Deconv implementation in keras output_shape issue

I am implementing following Colorization Model written in Caffe. I am confused about my output_shape parameter to supply in Keras

model.add(Deconvolution2D(256,4,4,border_mode='same',
output_shape=(None,3,14,14),subsample=(2,2),dim_ordering='th',name='deconv_8.1'))

I have added a dummy output_shape parameter. But how can I determine the output parameter? In caffe model the layer is defined as:

layer {
 name: "conv8_1"
  type: "Deconvolution"
  bottom: "conv7_3norm"
  top: "conv8_1"
  convolution_param {
    num_output: 256
    kernel_size: 4
    pad: 1
    dilation: 1
    stride: 2
  }

If I do not supply this parameter the code give parameter error but I can not understand what should I supply as output_shape

p.s. already asked on data science forum page with no response. may be due to small user base

Solution

What output shape does the Caffe deconvolution layer produce?
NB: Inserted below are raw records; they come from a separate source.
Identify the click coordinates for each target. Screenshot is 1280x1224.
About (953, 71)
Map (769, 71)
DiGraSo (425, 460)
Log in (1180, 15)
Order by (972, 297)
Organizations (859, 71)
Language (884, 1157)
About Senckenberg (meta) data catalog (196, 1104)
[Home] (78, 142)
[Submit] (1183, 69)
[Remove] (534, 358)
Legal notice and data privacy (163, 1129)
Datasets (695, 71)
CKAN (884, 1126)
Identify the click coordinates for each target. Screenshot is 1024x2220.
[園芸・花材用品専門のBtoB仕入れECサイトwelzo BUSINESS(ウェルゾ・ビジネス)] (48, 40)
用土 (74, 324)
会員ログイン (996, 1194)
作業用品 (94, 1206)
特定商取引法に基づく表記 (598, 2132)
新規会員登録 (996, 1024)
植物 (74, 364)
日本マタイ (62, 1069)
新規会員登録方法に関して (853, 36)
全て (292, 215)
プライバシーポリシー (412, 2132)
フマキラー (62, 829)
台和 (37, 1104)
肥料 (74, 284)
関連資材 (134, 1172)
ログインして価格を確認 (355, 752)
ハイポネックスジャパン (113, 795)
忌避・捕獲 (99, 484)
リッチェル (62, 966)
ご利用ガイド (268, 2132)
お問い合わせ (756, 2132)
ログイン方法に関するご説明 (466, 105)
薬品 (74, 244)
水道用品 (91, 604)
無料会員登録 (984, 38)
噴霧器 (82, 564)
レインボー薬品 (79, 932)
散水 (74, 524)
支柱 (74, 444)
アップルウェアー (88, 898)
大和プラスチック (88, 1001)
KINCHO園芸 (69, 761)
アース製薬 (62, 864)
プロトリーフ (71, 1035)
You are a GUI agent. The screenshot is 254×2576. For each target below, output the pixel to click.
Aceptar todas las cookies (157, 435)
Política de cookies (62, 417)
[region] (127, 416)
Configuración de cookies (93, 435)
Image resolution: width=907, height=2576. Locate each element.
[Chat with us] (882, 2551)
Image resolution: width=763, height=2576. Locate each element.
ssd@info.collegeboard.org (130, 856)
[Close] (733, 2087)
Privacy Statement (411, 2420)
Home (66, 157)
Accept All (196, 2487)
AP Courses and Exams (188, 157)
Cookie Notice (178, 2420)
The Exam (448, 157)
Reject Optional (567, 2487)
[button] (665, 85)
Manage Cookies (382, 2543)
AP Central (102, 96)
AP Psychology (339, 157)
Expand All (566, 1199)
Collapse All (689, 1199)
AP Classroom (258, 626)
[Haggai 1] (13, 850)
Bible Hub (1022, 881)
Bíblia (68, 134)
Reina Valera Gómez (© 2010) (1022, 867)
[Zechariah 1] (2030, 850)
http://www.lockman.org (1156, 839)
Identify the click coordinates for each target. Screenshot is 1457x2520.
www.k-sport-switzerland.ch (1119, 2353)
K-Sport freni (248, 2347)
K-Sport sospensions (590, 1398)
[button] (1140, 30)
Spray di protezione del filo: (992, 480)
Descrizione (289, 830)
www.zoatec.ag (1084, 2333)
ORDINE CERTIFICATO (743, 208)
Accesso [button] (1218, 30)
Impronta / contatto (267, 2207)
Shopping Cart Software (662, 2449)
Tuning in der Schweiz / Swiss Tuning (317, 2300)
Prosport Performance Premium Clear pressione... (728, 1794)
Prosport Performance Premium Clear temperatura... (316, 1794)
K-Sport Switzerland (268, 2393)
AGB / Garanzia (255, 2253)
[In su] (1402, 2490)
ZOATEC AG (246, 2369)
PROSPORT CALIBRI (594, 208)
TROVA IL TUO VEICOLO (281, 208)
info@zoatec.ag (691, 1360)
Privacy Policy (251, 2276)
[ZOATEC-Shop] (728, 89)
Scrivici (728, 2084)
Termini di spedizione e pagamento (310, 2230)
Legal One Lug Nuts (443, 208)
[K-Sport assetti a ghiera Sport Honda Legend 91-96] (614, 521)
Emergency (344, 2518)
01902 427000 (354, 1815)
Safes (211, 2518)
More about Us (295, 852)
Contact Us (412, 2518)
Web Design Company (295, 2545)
For this colorization model in particular you can simply refer to page 24 of their paper (which is linked in their GitHub page):

So basically the output shape of this deconvolution layer in the original model is [None, 56, 56, 128]. This is what you want to pass to Keras as output_shape. The only problem is as I mention in the section below, Keras doesn't really use this parameter to determine the output shape, so you need to run a dummy prediction to find what your other parameters need to be in order for you to get what you want.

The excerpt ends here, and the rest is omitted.